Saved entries
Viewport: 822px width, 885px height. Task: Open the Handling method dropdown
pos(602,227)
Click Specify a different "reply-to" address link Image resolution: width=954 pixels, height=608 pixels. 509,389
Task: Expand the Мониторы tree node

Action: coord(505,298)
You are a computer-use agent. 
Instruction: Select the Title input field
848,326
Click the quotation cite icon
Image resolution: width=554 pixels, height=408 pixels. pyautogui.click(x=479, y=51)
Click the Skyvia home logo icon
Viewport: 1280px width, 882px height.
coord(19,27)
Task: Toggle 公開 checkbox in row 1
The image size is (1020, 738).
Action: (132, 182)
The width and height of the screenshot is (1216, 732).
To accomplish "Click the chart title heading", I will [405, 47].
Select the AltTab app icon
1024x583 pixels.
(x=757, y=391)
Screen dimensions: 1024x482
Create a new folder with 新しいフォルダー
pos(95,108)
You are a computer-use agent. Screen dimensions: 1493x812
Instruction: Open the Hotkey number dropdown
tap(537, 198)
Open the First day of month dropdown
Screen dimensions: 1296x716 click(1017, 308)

▶ **TASK**:
Show, from the records above, every line that includes "agent".

▶ **SOLVED EXERCISE**:
You are a computer-use agent. 
You are a computer-use agent. Screen dimensions: 1493x812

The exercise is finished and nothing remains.